There was a great white shark caught outside of rudee inlet. I saw a picture of it on tv. I didn't believe it at first but i do know.
Tim


----------



## fishfinatic (Mar 30, 2000)

Probably just a rogue. Anything is possible, I guess. Waters off our coast are cool, and it stands to reason that he was following bait. This is no different than someone catching a Sail off a pier on the Outer Banks. It's not the norm, but it does happen. I doubt anyone is in danger from wading, though. No more so than danger posed by Tigers in the Summer. How'd you like to hook a White on a big chunk of bunker on your 11' surf rig?!!


----------



## fishfinatic (Mar 30, 2000)

Talked with Paul Morris, owner of Grafton Fishing Supply, on Sunday. He has a lot of commercial fishing background, and, thus, a lot of commercial contacts. He verified the Great White, too. He also reported schools of False Albacore in the Bay a mile out of Back River. Cold water fish being followed by cold water predators. Wonder if the White has a cousin in the area.


----------



## Salty (Jan 10, 2000)

Last word I got was that a LOT of them were sighted. The commercial fisherman that caught the Great White said that there was a bigger one "around" the net that was picking rocks out of it. The smaller of the pair obviously wasn't the luckier. 

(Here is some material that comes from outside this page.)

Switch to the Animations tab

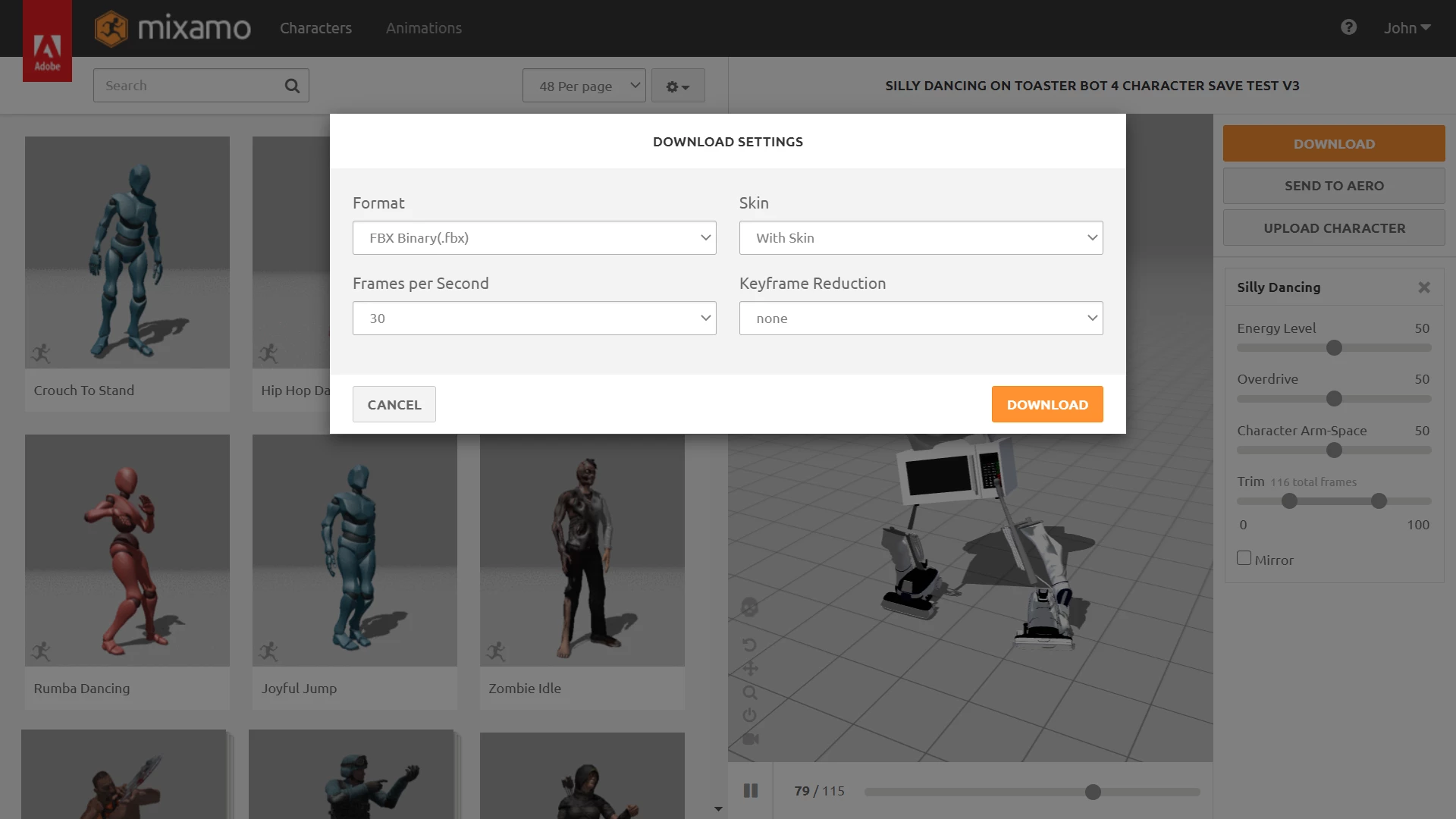[x=423, y=28]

Every Year there are a few Great whites taken or sighted off of Jersey, Massachussetts, and North Carolina on south. For me, it only stands to reason that if they are above and below, they have to be somewhere in between. 

This may just be another sign that something in their (and our) fragile ecosystem is screwed up (for lack of a better phrase). Last year there were [3?] great whites in the canal. Year to year they may be sighted around Shark River in NJ. They might be coming in looking for food, or who knows, maybe they have been there all along and the only reason we are encountering them now, is because there are so many people out there on the water nowadays, between recreational boaters, fisherpeople, commercial folk, etc. 

Well, just my $.02,

Salty


----------



## fishfinatic (Mar 30, 2000)

OK - according to some friends, they saw something on the news about this shark. How does 11 feet, 1500 pounds sound?! I'm a believer. Glad I'm not a surfer.


----------



## SHORELINE (May 21, 2000)

A porker, i'll catch that fish, but its gonna cost ya.


----------



## fishfinatic (Mar 30, 2000)

Hey Shoreline - better have a bucket harness tied to your truck to fight that one. Not much for a fish that big to do but RUN with your line. Hate to see the size of the reel you'd need to stop the shark from spooling you. Not like you can back down on that sucker. Be fun to watch though. According to an editor with the local paper in my town, two fish were caught -- the big one, and a five footer. The bigger White rolled off the net and swam away. Can you whistle the tune to "Jaws?"


----------



## Russ Dadds (Feb 23, 2000)

From what I heard the commercial guy who netted the White took him intot he shallows and beached him. Then sold the carcassss for what he could.


----------